Under the Companies Act, 2013, increasing this capital is a regulated process designed to ensure transparency, shareholder protection, and compliance with statutory norms. We will explore the concept of paid-up share capital, the rationale for its increase, the legal provisions governing it, and the various types of capital increases, along with their brief processes.

Legal Framework Under the Companies Act, 2013

The Companies Act, 2013, primarily through Sections 61, 62, 42, and 63, outlines the mechanisms for altering and increasing share capital. Section 61 empowers limited companies to alter their share capital, including increasing authorized capital via an ordinary resolution in a general meeting. Once authorized capital is enhanced, paid-up capital can be increased by issuing new shares under Section 62, which mandates offering shares first to existing shareholders unless specified otherwise. Compliance involves filing forms like SH-7 for authorized capital changes and PAS-3 for allotments with the Registrar of Companies (RoC).

Types of Capital Increases and Their Processes

Companies can increase paid-up share capital through several methods, each suited to different scenarios. Below, we outline the primary types and their brief processes, ensuring adherence to the Act’s provisions.

  1. Rights Issue: A rights issue allows existing shareholders to subscribe to additional shares in proportion to their current holdings, preserving their ownership ratios. This method is cost-effective and prioritizes current investors.

Brief Process:

  • Convene a board meeting to approve the issue and fix terms like price and ratio.
  • Send a letter of offer to existing shareholders, giving them at least 15 days to respond.
  • Allot shares to subscribers and file Form PAS-3 with the RoC within 30 days.
  • Update the share register and issue share certificates.
  1. Bonus Issue: A bonus issue involves capitalizing the existing reserves or profits of the Company to issue fully paid-up shares to existing shareholders without any cash inflow.

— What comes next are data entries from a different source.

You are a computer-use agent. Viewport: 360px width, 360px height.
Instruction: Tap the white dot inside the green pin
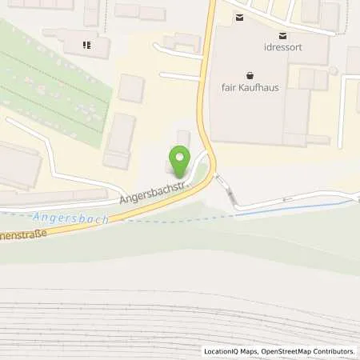(x=181, y=158)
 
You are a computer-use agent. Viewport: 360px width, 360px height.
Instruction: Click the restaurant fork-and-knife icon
(x=86, y=45)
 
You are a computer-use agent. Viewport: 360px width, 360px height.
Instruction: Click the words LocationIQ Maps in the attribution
(x=229, y=351)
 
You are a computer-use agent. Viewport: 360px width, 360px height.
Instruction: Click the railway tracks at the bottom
(x=180, y=324)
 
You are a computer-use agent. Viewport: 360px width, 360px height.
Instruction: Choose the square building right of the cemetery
(x=131, y=88)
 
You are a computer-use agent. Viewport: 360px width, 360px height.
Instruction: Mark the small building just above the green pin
(x=183, y=138)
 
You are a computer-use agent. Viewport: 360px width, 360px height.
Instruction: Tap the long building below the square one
(x=120, y=141)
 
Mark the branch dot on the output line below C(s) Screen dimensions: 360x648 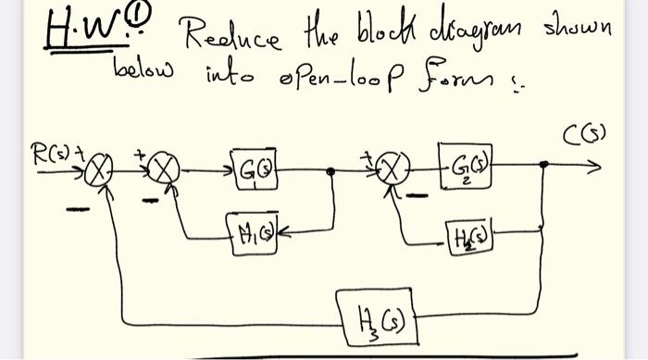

It’s often used to reward shareholders and improve liquidity.

Brief Process:

  • Ensure the AoA permits bonus issues and verify sufficient free reserves.
  • Pass a board resolution recommending the issue, followed by shareholder approval via ordinary resolution.
  • Allot bonus shares within two months and file Form PAS-3 with the RoC.
  • No payment is required from shareholders; shares are issued against capitalized profits.
  1. Private Placement: Private placement entails offering shares to a select group of up to 200 persons (excluding qualified institutional buyers and employees) in a financial year, ideal for targeted fundraising.

Brief Process:

  • Obtain board approval, shareholders’ approval, and pass a special resolution in the general meeting.
  • Prepare a private placement offer letter (Form PAS-4) and value shares via a registered valuer.
  • Open a separate bank account for proceeds and allot shares within 60 days of receipt.
  • File Form PAS-3 and MGT-14 with the RoC.
  1. Preferential Allotment: This method allows allotment of shares to any person (including non-shareholders) on a preferential basis, often for strategic investments or promoter infusions.

Brief Process:

  • Secure special resolution approval from shareholders.
  • Conduct a valuation by a registered valuer and justify the price in the explanatory statement.
  • Allot shares within 12 months of the resolution and file Form PAS-3 with the RoC.
  • Ensure compliance with pricing guidelines if the company is listed.
  1. Employee Stock Option Plan (ESOP): ESOPs incentivize employees by offering shares at a discounted price, increasing paid-up capital upon exercise of options.

Brief Process:

  • Draft an ESOP scheme and obtain shareholder approval via special resolution.
  • Grant options to eligible employees with a vesting period.
  • Upon exercise, allot shares after receiving payment and file Form PAS-3 with the RoC.
  • Comply with SEBI guidelines if applicable for listed companies.

Conclusion

Increasing paid-up share capital under the Companies Act, 2013, is a strategic tool for corporate growth, but it demands meticulous compliance to avoid penalties. By choosing the appropriate type—be it a rights issue for loyalty or private placement for efficiency—companies can optimize their capital structure while safeguarding stakeholder interests.